#### [Provided data]
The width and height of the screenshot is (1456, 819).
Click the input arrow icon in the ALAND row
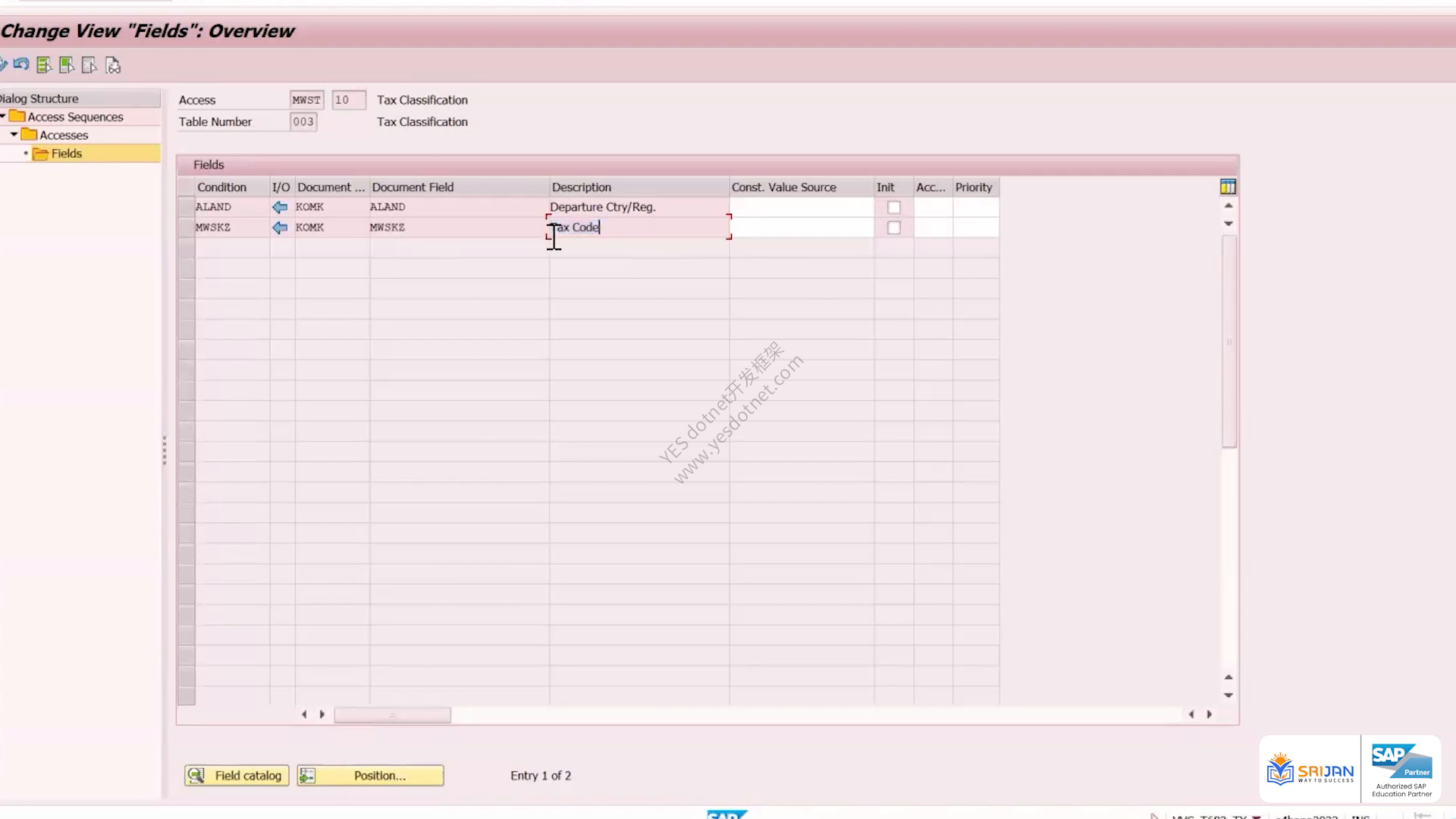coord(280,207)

---

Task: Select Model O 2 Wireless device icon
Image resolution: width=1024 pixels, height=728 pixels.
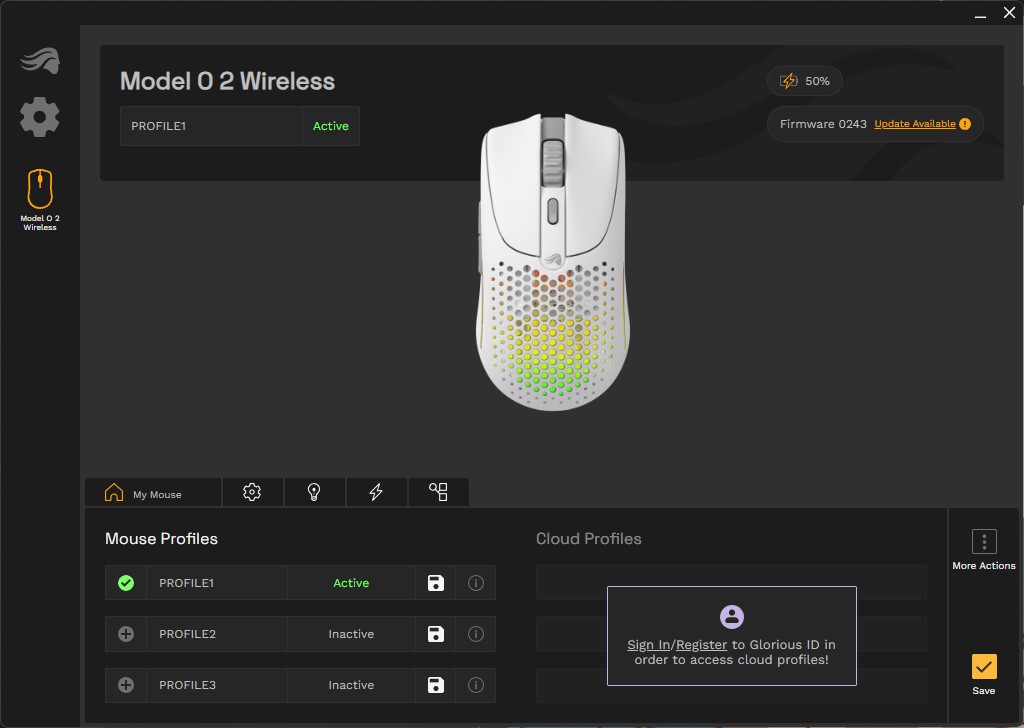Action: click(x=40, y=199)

#### [What the task requires]
Starting at the line that has "Task: Select Model O 2 Wireless device icon" and stopping after the line that has "Action: click(x=40, y=199)", rewrite that stretch of the material above as a numbered list, skipping any blank lines. Leave the pictures out of the list.

#### [Task result]
1. Task: Select Model O 2 Wireless device icon
2. Image resolution: width=1024 pixels, height=728 pixels.
3. Action: click(x=40, y=199)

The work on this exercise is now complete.